Crises aux urgences : L’Amuf parie sur l’InVS



On le connaissait râleur, on ne savait pas qu’il pouvait être aussi force de propositions : Patrick Pelloux, président de l’association des médecins urgentistes de France (Amuf) a avancé une série de suggestions, lors d’une conférence de presse commune avec l’association des usagers UFAL, pour régler définitivement la crise des urgences. Fidèle à sa méthode, Pelloux a d’abord lancé une volée de bois vert à la direction générale de la santé (DGS), coupable de ralentir le flux des patients aux urgences. « Il faut supprimer le département « urgences » de la DGS », a-t-il notamment affirmé.  Et de proposer un nouveau circuit décisionnel, court, dont l’objectif serait de « traiter tous les malades aux urgences en 3-4 heures ». Pour ce faire Patrick Pelloux propose de redynamiser l’institut de veille sanitaire (InVs), et de remettre en selle la direction de l’hospitalisation et de l’organisation des soins (DHOS),  « de plus en plus exclue de l’organisation des urgences ». « L’InVs lancerait des alertes sanitaires, relayées par la DHOS qui autoriserait alors l’ouverture de lits », explique-t-il.
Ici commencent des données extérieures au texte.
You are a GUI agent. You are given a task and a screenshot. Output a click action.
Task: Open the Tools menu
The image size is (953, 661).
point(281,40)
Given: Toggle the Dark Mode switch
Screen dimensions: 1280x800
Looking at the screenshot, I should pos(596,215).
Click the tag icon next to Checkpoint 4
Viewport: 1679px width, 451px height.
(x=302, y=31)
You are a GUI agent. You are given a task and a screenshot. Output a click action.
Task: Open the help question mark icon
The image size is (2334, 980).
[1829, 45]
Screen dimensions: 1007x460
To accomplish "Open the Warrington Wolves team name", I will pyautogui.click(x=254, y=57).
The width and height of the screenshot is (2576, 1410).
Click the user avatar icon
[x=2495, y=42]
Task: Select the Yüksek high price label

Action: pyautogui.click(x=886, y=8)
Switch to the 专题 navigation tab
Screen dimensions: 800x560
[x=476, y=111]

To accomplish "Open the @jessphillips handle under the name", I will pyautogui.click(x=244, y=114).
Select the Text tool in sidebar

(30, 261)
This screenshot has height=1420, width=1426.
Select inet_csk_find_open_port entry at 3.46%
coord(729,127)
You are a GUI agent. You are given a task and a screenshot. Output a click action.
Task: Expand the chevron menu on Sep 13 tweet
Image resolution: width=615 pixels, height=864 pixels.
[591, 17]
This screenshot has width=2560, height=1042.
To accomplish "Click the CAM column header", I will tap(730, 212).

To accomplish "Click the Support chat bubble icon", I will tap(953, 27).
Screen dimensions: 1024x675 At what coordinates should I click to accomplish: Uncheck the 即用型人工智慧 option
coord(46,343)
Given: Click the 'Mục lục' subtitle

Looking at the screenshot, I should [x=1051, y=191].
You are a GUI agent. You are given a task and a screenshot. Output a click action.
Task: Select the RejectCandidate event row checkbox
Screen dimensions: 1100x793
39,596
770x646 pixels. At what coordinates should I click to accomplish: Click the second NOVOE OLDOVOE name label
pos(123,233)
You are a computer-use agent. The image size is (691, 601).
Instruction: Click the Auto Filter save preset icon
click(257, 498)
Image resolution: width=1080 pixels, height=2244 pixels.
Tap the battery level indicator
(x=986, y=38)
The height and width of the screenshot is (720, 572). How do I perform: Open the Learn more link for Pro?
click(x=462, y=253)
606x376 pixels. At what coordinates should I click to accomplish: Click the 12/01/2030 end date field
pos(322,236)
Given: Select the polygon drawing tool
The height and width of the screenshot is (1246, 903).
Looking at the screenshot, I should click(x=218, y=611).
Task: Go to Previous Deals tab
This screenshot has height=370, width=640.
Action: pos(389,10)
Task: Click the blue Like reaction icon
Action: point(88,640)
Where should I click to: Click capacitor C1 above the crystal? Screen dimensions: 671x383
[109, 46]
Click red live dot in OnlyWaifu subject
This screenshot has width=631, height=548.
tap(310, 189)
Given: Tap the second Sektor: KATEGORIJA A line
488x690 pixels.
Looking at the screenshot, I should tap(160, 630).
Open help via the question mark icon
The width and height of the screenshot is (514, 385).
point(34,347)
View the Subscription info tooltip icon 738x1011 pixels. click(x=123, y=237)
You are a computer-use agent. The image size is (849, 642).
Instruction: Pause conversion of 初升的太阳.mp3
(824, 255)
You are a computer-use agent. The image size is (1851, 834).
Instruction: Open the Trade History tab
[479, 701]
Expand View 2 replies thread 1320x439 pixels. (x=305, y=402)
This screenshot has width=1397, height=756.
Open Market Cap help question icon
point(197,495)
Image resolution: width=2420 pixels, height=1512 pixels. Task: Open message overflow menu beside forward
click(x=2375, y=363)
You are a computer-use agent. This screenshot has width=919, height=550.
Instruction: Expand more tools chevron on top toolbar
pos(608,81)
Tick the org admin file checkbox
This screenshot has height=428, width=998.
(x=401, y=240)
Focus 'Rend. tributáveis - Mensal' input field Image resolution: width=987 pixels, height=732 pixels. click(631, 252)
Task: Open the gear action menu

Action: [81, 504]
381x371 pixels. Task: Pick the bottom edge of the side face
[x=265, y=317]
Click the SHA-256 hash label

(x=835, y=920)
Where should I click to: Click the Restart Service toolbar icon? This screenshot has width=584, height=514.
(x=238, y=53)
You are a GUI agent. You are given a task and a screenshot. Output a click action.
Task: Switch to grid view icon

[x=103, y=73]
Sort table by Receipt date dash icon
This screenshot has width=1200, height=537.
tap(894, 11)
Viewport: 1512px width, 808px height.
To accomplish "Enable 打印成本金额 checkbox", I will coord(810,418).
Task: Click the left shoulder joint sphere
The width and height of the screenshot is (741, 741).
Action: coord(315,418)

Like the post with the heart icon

Pour accompagner ce nouveau dispositif, Pelloux souhaite que la loi HPST, en discussion au parlement le 9 février prochain, interdise la fermeture annuelle de plus de 10% des lits. Par ailleurs, ces fermetures de lits devraient se décider bien plus tôt : « Dès aujourd’hui il faut que nous anticipions les fermetures de lits de cet été », a-t-il ajouté. Le président de l’Amuf, revenant sur les dysfonctionnement que le syndicat urgentiste a constaté durant les fêtes de fin d’année, a aussi demandé l’ouverture d’une commission d’enquête parlementaire. Commentant l’installation du conseil national de l’urgence, dont il est membre de droit en tant que président de l’Amuf, Patrick Pelloux a qualifié ce nouvel organe de « grand machin », incapable, selon lui, de régler les problèmes rencontrés par les urgentistes. Il a enfin plaidé pour octroyer aux hôpitaux des moyens plus conséquents, critiquant par là même le discours de vœu du président Nicolas Sakozy aux hospitaliers, qui imputait les problèmes hospitaliers à un déficit d’organisation.